START SOURCE PASSAGE
Evaluations

Benchmarking Speech-to-Text Models for Long-Form Medical Dialogue

Updated Apr 8, 2026

Last updated: 8 April 2026 · 43 models tested · Evaluation code open-source on GitHub

Physicians lose countless hours each week to manual note-taking. At Omi, we’re building an on-device AI-Scribe that transcribes and summarises entire consultations without sending patient data to the cloud. Choosing the right speech-to-text engine is the foundation of that product — so we built the most comprehensive medical STT benchmark we could find, and we keep it current.
END SOURCE PASSAGE
START SOURCE DATA
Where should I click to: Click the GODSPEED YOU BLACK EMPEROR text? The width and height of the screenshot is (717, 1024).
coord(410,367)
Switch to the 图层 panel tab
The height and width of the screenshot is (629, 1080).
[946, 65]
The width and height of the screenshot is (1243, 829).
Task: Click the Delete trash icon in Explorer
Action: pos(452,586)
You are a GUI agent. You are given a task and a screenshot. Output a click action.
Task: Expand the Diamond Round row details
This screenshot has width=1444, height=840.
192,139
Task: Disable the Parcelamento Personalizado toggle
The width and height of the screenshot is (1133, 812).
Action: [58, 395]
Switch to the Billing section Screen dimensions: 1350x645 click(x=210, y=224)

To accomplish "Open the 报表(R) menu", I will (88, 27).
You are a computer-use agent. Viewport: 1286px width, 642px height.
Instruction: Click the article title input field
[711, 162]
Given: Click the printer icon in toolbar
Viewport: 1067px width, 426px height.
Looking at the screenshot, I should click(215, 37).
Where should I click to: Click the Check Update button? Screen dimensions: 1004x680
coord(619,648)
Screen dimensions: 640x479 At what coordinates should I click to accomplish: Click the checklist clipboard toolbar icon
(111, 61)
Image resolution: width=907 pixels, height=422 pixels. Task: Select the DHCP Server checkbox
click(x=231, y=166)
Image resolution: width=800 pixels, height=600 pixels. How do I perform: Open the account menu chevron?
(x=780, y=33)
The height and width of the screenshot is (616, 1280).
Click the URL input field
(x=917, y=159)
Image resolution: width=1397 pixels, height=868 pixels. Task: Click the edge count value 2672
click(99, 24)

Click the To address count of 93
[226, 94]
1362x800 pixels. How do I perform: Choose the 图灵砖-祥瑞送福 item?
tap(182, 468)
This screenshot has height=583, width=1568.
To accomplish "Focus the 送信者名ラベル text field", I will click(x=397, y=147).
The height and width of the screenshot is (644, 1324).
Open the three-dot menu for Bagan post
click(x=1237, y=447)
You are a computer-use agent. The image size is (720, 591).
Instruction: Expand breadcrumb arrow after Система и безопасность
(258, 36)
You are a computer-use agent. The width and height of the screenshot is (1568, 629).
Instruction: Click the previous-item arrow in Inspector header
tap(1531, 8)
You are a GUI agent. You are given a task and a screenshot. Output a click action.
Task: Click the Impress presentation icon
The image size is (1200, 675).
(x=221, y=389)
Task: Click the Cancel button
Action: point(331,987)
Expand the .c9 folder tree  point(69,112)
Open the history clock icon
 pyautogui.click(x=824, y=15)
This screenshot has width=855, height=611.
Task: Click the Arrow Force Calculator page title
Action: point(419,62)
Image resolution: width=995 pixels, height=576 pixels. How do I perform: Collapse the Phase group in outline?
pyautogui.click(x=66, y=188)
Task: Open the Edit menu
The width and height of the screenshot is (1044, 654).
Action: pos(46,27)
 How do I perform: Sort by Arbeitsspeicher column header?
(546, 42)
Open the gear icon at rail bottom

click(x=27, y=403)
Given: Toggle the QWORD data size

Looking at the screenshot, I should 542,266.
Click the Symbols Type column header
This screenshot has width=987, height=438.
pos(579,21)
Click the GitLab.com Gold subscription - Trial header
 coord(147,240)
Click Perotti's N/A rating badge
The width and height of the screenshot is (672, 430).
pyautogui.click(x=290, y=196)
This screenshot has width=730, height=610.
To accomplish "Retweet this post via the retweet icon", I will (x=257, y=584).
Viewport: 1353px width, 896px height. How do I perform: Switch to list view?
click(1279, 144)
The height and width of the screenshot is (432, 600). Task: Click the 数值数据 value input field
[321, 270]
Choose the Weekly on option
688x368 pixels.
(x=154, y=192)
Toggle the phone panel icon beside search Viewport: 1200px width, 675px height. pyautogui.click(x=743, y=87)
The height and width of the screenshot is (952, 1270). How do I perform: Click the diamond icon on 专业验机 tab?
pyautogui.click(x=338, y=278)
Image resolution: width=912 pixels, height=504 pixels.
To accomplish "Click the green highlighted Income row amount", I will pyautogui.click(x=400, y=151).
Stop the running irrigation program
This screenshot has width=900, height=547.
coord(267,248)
END SOURCE DATA
### TASKS
1. How many models does the speech-to-text benchmark page say were tested?
2. From the speech-to-text benchmark page, extract the passage starting at "Evaluations" and ending at "keep it current.".
These entries have no connection to the speech-to-text benchmark page.

### SOLUTION SET
1. 43 models.

2.
Evaluations

Benchmarking Speech-to-Text Models for Long-Form Medical Dialogue

Updated Apr 8, 2026

Last updated: 8 April 2026 · 43 models tested · Evaluation code open-source on GitHub

Physicians lose countless hours each week to manual note-taking. At Omi, we’re building an on-device AI-Scribe that transcribes and summarises entire consultations without sending patient data to the cloud. Choosing the right speech-to-text engine is the foundation of that product — so we built the most comprehensive medical STT benchmark we could find, and we keep it current.